Mais un jour, comme beaucoup de personnes prenant des traitements quotidiens sur toute une vie, Mr Ikéa en eut assez. Sans en parler à quiconque, il arrêta ces traitements. Quelques jours plus tard, son ami resurgissait des bas-fonds de son cerveau. Et là, son ami ne laissa pas passer l’occasion. Il lui ordonna très vite de partir au Maroc. Pourquoi le Maroc? L’histoire ne le dit pas. Cet homme qui décrivait des difficultés, ne serait-ce que pour s’organiser à faire ses courses, a su organiser son propre voyage vers un pays dont il ne maîtrise pas la langue, en moins de trois jours. Seul problème : Mr Ikéa n’avait pris qu’un billet Aller, et avait tout juste de quoi se payer un billet pour la France. Mais pas plus loin. Il passa alors des rues tortueuses de Casablanca aux bancs des spacieux Aéroports Français.
Discutant de manière virulente avec son ami, il fut identifié par le personnel de sécurité sur place, et nous a été amené aux urgences.

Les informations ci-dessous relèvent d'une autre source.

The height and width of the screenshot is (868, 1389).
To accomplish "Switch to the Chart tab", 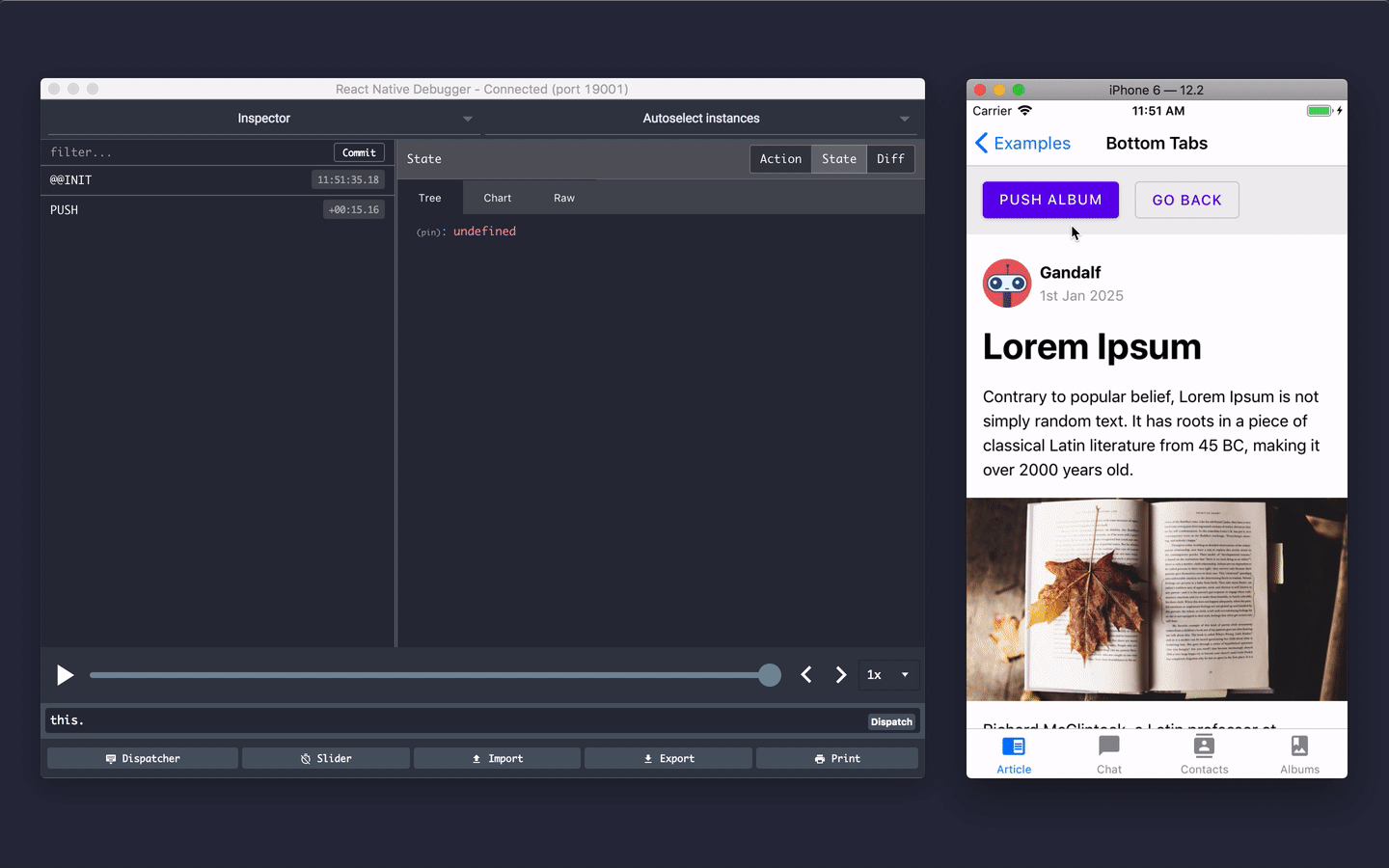I will click(498, 198).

C’est un homme imposant, aux longs cheveux blonds et à la barbe fournie qui s’est présenté à moi. Sa large carrure contrastait avec son calme et sa douceur de contact. Il m’expliqua que sa solitude était sa principale souffrance. Qu’il avait appris à vivre avec cette voix, même si parfois il perdait tout contrôle physique et psychique sur elle. En discutant avec lui, je me suis rappelé une situation dans les transports publics. Je voyais un jeune homme, assez calme, parler doucement à « sa voix » qui l’envahissait certainement. Les gens autour l’ont d’abord regardé, l’air étrange. Puis au fur et à mesure, ils le fixaient, de manière plus insistante. L’étrangeté laissant sa place à la peur. Cette peur qui rend méfiant, qui casse le lien.
Là, je me retrouvais dans la même situation, mais en face à face dans un bureau. Je n’ai bizarrement pas eu peur. Je pourrais vous faire croire que je suis un téméraire qui n’a peur de rien. Mais non. Je suis plutôt froussard de nature d’ailleurs.
En réalité, Mr Ikéa m’a fait découvrir son monde. Le monde d’un solitaire qui souffre de ne pas communiquer comme les autres. Le monde d’un homme qui intéragit avec lui-même comme personne. J’y ai découvert un homme qui avait une histoire plutôt qu’une simple étrange amitié fictive. Et après tout, la limite est subtile entre cette petite voix intérieure qui est la nôtre et cette voix amicale que Mr Ikéa ne pouvait pas attribuer à lui-même. Mais elle représente cependant la frontière entre ce que la société définit comme la « norme » et le « pathologique ».